Faillite idéologique d’un parti sans projet

24 novembre 2008, par Manuel Marchal

En France, les résultats de l’élection du premier secrétaire national du PS a abouti à des résultats extrêmement serrés. Samedi matin, Martine Aubry était créditée de 42 voix d’avance sur sa rivale Ségolène Royal. Depuis, les contestations et les polémiques se multiplient. Cette situation révèle la fin d’un cycle entamé lors du Congrès d’Epinay en 1971, qui a lancé l’Union de la gauche et le Programme commun. Or, cette stratégie a été élaborée pour donner l’hégémonie au PS pour le présenter comme la seule alternative à la droite gaulliste. Elle a abouti à l’écrasement des alliés du PS, notamment le PCF, et aujourd’hui, le PS ne pèse plus que ce qu’il pesait avant 1971, tout en n’étant plus une alternative crédible puisqu’il s’est aligné idéologiquement sur la droite européenne à travers la cogestion de l’Union européenne. Le débat sur un programme a laissé place à des batailles de personnes, au sein desquelles la fédération réunionnaise s’inscrit totalement.
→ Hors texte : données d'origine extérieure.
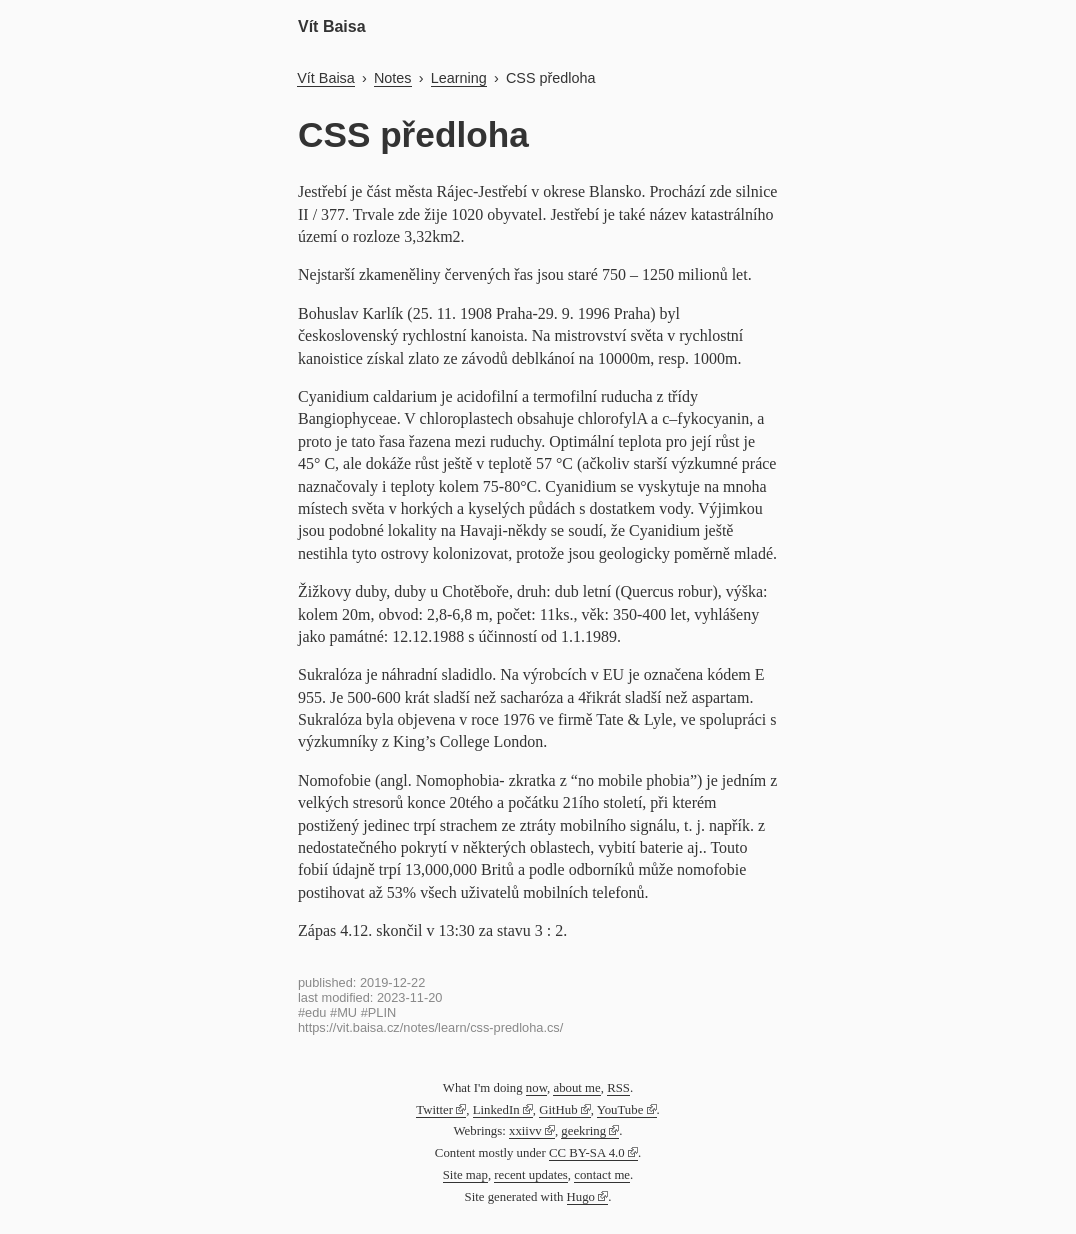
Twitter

En 1971 au congrès fondateur du Parti socialiste, c’est un changement fondamental qui s’opère. Le PS s’allie avec le Parti communiste français et se fixe comme objectif de signer avec le PCF le Programme commun. C’est l’Union de la gauche qui est en marche, et à cette époque, le PCF était la force la plus importante. Le Programme commun vise à offrir à la population une alternative à la droite gaulliste au pouvoir depuis la création de la 5ème République en 1958. Les signataires de cette plate-forme décident de soutenir un candidat commun : François Mitterrand, premier secrétaire du PS.
Ce modèle de conquête du pouvoir abouti en 1981 par la victoire de François Mitterrand à la Présidentielle. Logiquement, le PS et le PCF auraient dû ensuite progresser ensemble pour consolider la dynamique de l’Union de la gauche. Tel n’a pas été le cas, car l’autre objectif du PS était de devenir hégémonique sur la gauche française, en écrasant son partenaire, le PCF.
C’est cette nouvelle étape qui est mise en branle en 1982. Au pouvoir, le PS développe une politique d’austérité et se sépare du PCF. Le PCF devient alors le parti à abattre.
Dans le même temps, le PS accepte de co-gérer l’Union européenne avec la droite, et devient dans la pratique un parti social-démocrate, avec comme modèle l’Europe du Nord. Par cette stratégie, le PS pense devenir le parti de la gauche, sur le modèle du Parti travailliste en Grande-Bretagne par exemple, face à une droite française divisée entre gaullistes et giscardiens. Il mise donc sur une bipolarisation de l’échiquier politique français, où son hégémonie sur la gauche pourrait donc lui permettre de s’imposer comme seule alternative.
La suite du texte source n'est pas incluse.